A 33ª edição da Bienal Internacional de Arte de São Paulo tem início hoje (3), no Parque Ibirapuera. Sob o título “Afinidades Afetivas”, a mostra deste ano traz uma proposta diversificada, ficando subdividida em sete mostras coletivas pensadas a partir de curadorias livres de artistas convidados. Além dessas, foram montados 12 projetos individuais desenvolvidos diretamente pelo curador da bienal, Gabriel Pérez-Barreiro. No total, participam 103 artistas, fora as colaborações especiais em performances, com 600 trabalhos. O conjunto pode ser visto até 9 de dezembro no Pavilhão da Bienal, no Parque Ibirapuera.

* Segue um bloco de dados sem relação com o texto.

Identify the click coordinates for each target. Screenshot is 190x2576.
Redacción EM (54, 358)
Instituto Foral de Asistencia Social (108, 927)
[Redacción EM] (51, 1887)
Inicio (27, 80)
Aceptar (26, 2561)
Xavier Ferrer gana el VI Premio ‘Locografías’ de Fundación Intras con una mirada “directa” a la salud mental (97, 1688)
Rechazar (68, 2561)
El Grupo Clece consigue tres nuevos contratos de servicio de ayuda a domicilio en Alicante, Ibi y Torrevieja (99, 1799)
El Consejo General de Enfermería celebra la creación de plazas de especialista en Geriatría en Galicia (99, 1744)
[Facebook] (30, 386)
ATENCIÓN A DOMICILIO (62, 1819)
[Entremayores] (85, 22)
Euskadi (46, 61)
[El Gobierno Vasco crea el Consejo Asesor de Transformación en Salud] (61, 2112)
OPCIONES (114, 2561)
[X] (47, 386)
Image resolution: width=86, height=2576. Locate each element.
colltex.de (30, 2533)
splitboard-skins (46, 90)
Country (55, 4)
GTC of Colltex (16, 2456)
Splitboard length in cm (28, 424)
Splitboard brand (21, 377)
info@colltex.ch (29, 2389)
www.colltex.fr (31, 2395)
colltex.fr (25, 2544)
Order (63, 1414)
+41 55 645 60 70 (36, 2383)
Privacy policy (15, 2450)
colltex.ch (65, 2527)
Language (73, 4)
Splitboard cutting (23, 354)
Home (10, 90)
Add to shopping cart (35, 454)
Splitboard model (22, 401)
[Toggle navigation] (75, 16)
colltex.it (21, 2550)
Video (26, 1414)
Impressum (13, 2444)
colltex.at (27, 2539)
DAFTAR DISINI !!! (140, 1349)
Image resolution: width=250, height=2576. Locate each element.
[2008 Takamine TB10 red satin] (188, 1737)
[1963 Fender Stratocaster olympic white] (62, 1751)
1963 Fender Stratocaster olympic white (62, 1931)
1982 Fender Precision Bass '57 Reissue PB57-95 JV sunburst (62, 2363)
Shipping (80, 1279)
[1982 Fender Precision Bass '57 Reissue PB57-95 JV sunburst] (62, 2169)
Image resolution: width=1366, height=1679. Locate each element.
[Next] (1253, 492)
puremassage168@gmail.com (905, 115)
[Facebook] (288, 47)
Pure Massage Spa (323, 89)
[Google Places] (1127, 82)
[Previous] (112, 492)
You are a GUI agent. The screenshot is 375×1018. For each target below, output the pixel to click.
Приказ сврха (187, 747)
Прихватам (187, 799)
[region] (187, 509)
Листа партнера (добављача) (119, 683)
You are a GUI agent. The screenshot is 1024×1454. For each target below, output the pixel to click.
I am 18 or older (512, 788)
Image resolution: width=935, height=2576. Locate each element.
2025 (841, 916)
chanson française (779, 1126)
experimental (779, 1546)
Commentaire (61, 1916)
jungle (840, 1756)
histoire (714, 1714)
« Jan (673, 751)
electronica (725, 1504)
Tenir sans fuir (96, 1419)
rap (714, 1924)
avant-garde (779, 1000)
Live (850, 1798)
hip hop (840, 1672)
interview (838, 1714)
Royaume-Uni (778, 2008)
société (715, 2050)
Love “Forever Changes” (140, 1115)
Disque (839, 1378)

Para elaboração do conceito deste ano, Barreiro pegou emprestado o título de um livro de 1809 do alemão Goethe. Na obra, o autor, segundo a análise de Barreiro, traz uma reflexão sobre como as preferências pessoais parecem determinadas por forças que vão além da simples compreensão racional. “Se nossos gostos e afinidades são governados por leis que não entendemos totalmente, talvez estejamos diante de um sistema de organização que não é exclusivamente moral ou cultural ou biológico, mas um estranho amálgama dos três, no qual nossas afinidades, sejam elas conscientes ou inconscientes, nos conduzem”, reflete no texto de apresentação do projeto de curadoria.
A partir da obra de Goethe, Barreiro chega à teoria do crítico Mário Pedrosa sobre como o espectador constrói ativamente o entendimento sobre a arte em um diálogo entre a própria construção como ser humano e os trabalhos colocados diante dele. “Para Pedrosa, a arte devia ser julgada essencialmente em termos de sua capacidade de criar uma relação produtiva entre a intenção do artista e a sensibilidade do espectador”, enfatiza.
Pensando em uma proposta mais plural, que valorize essa diversidade de entendimentos, o curador chegou ao formato em que a mostra não é organizada em torno de um conjunto único de questões. “Espero mostrar como os artistas constroem suas genealogias e sistemas para entender suas próprias práticas em relação às de outros artistas”, explica.
Tragédia
Uma das artistas-curadoras, a brasileira Sofia Borges reuniu mais de 20 artistas para montar a mostra “A infinita história das coisas ou o fim da tragédia do um”. O espaço é aberto por um grande painel feito com uma fotografia de 1923 do padre e etnólogo Martin Gusinde. São dois jovens indígenas da Terra do Fogo, extremo sul da América do Sul, com os rostos pintados e usando gorros cerimoniais. A série continua com fotos em tamanho quase natural dos nativos em trajes ritualísticos até chegar a outro painel, com colagem de gravuras e fotografias da própria Sofia.
Pelas paredes, frases em letra cursiva, de caligrafia imperfeita, como se grafadas a carvão em uma superfície irregular. Algumas parecem ter um sentido místico. “Tudo ao redor era um ovo”, diz uma. “E todo objeto sabia a verdade”, parece complementar outra sobre esse momento revelador. As imagens entram em diálogo com instalações do pernambucano Tunga, morto em 2016. Em uma delas, um dedo do tamanho de uma pessoa, sustentado por uma estrutura de aço, aponta para um chão coberto de pedras. Outra traz três mulheres vestidas de branco em uma performance em que interagem com o chão coberto de terra vermelha, uma engenhoca que derruba grãos de milho e formas cônicas de cerâmica.
Violência
Entre os artistas com mostras individuais está o guatemalteco Aníbal Lopez (1964-2014). Em diversos trabalhos são feitas reflexões sobre segurança pública e violência. Uma série de cerâmicas retrata cenas extremas: um linchamento, um suicídio, um aborto e a destruição de corpos de vítimas do crime. Um pedestal de mármore exibe marcas de tiros de pistola. Nos registros de suas performances está uma feita na fronteira do Paraguai com o Brasil. Na ocasião, Lopez contratou um grupo de contrabandistas para atravessar dezenas de caixas vazias. O material foi empilhado e exposto em Porto Alegre.
O visitante é recepcionado na sala por um texto em que o artista conta ter assaltado um homem de “classe média” para financiar a divulgação e montagem de uma exposição. Para ele, seria na verdade um “empréstimo”, porque o dinheiro seria devolvido aos filhos da vítima como obras de valor simbólico.
A Bienal pode ser vista de terça a domingo, com entrada gratuita. De quinta-feira a sábado, o funcionamento é das 9h às 22h. Nos demais dias, o encerramento é às 17h.